* **Task item**:
Find the lines below that contain the string "Given". Copy each one.

* **Source records**:
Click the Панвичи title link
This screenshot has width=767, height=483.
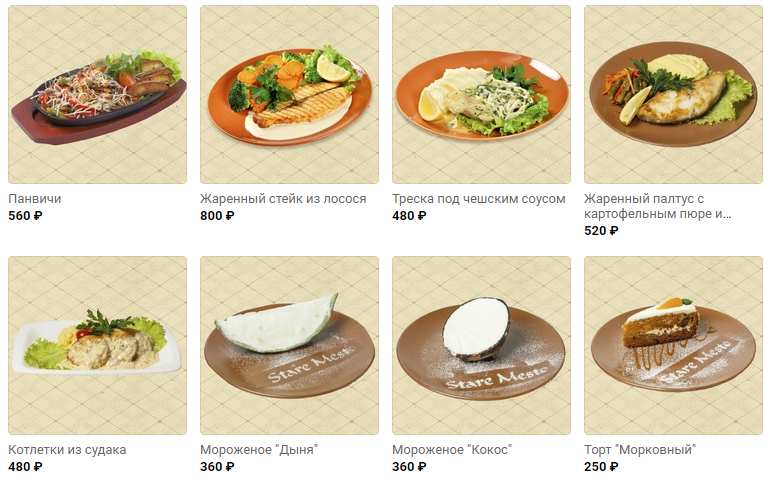click(x=35, y=199)
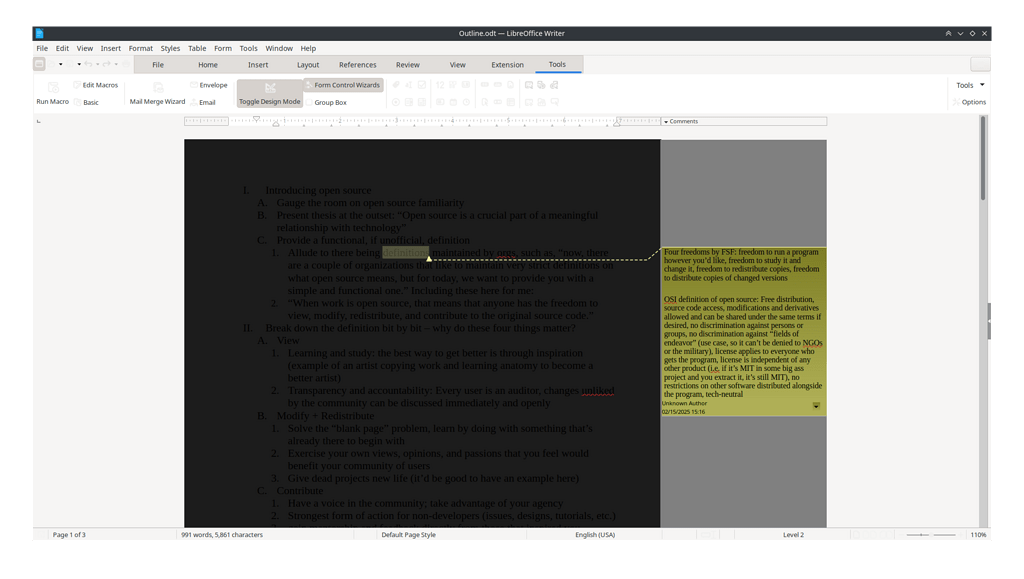Adjust the zoom slider in the status bar
1024x579 pixels.
[920, 534]
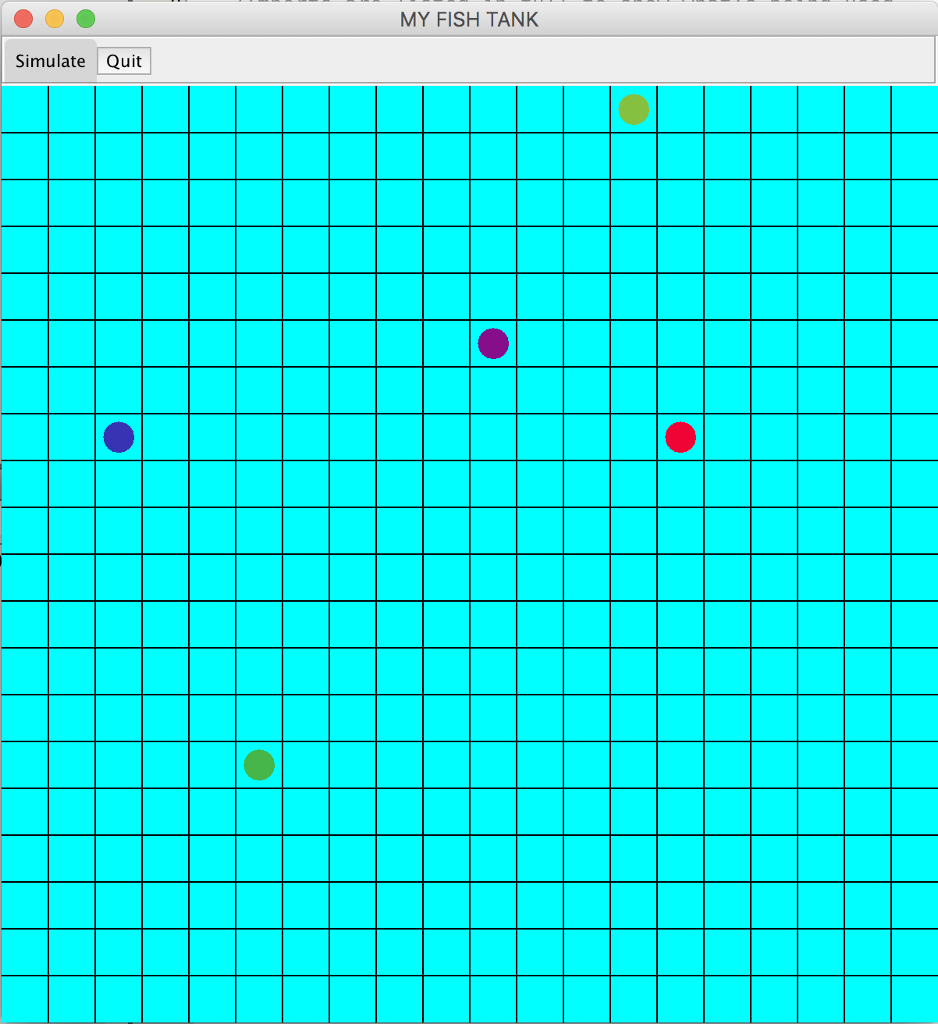The image size is (938, 1024).
Task: Select the red fish
Action: [680, 436]
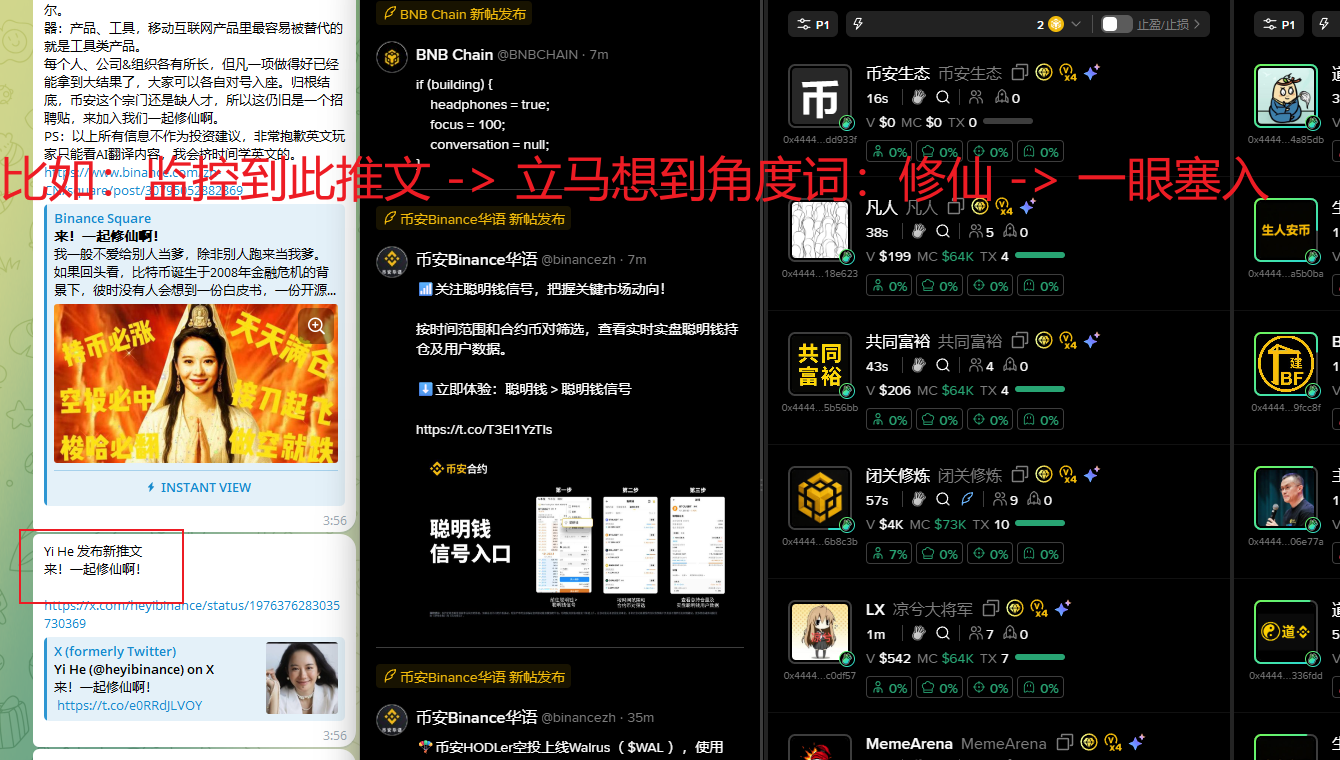
Task: Click the INSTANT VIEW button
Action: (x=199, y=487)
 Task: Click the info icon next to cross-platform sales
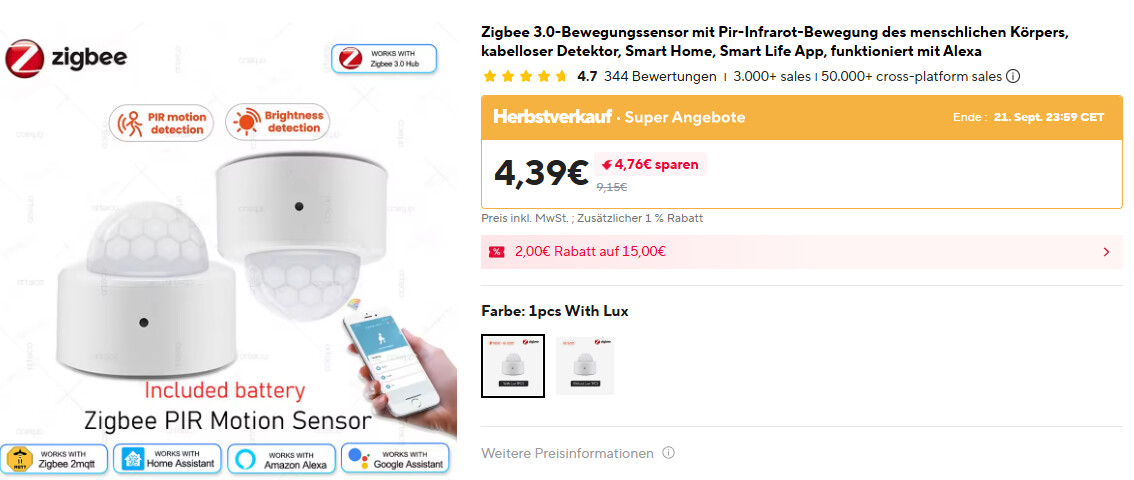click(1013, 77)
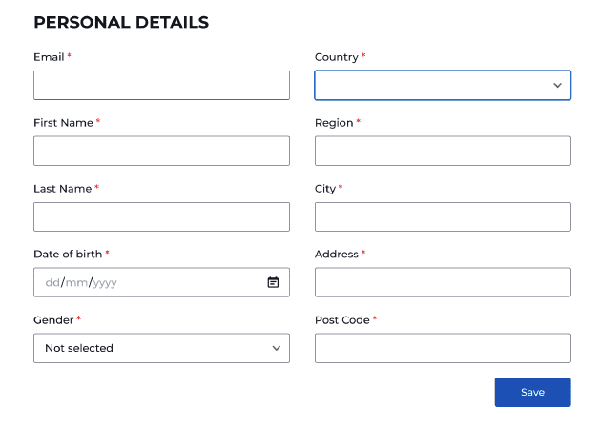
Task: Click into the Post Code field
Action: pyautogui.click(x=442, y=348)
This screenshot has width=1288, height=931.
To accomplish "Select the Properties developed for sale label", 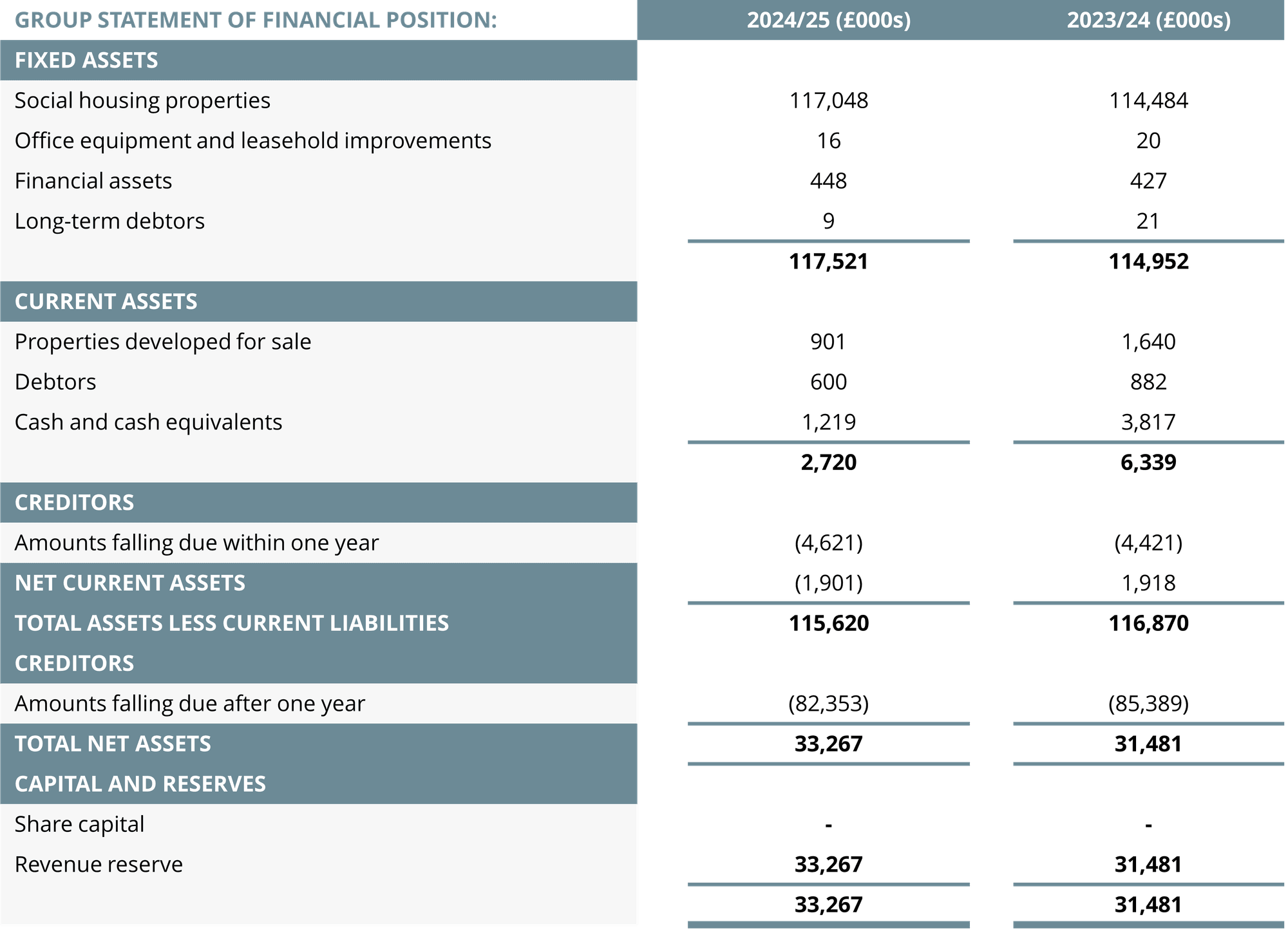I will point(163,342).
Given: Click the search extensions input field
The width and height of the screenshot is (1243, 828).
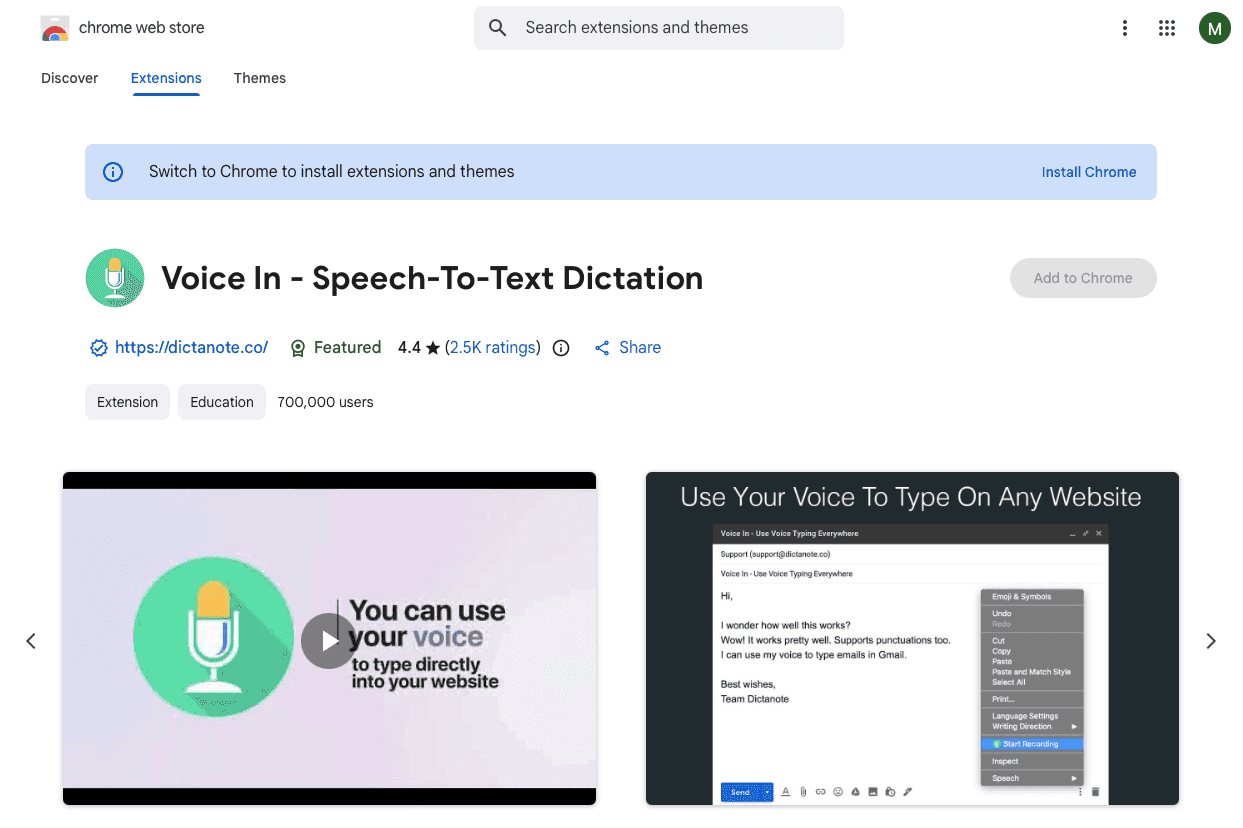Looking at the screenshot, I should point(658,28).

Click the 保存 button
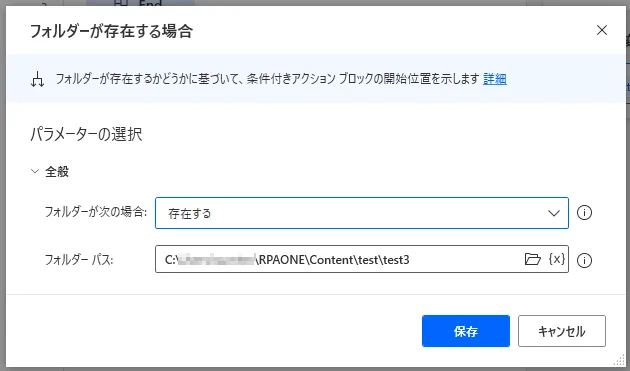coord(466,331)
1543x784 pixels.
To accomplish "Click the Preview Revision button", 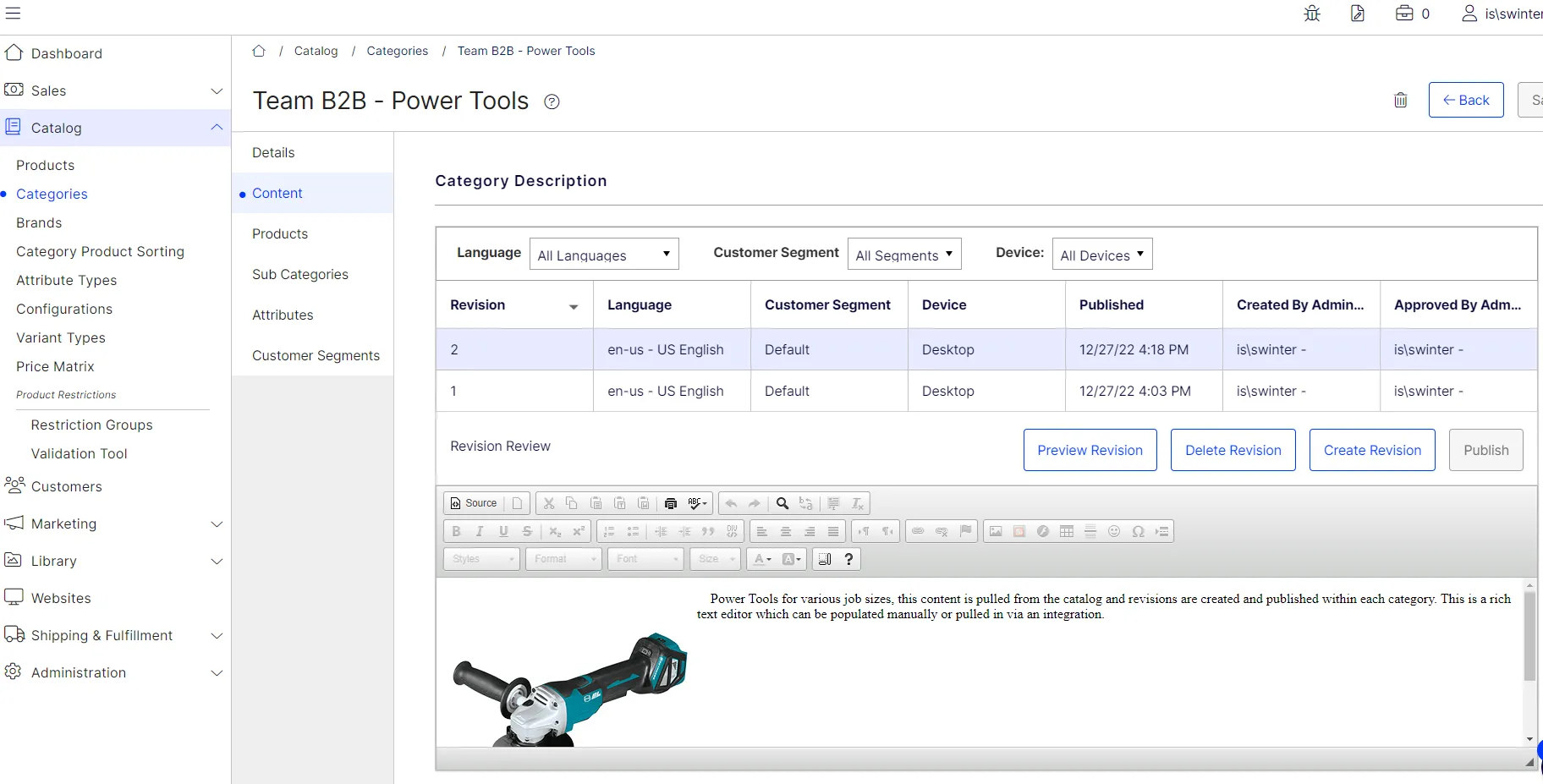I will pos(1090,450).
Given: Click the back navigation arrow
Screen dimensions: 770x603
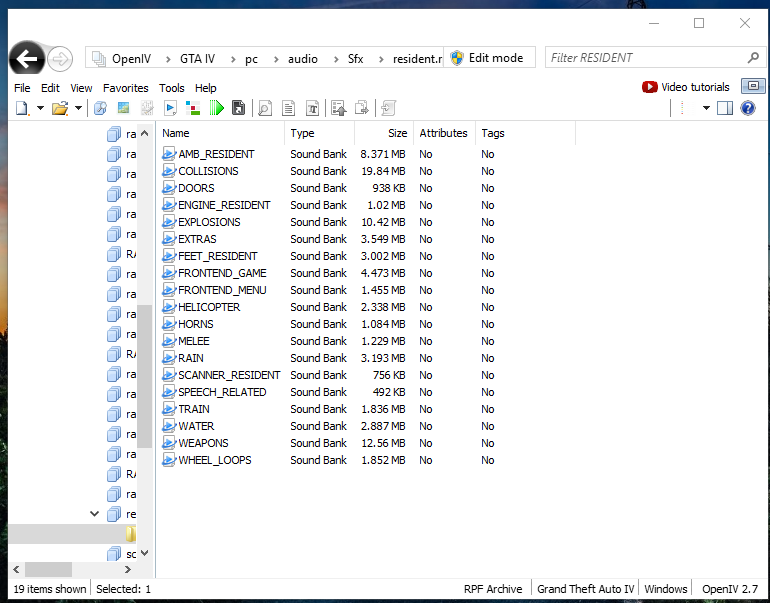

* **Response box**:
Given: Click the search extensions input field
Given: Click the back navigation arrow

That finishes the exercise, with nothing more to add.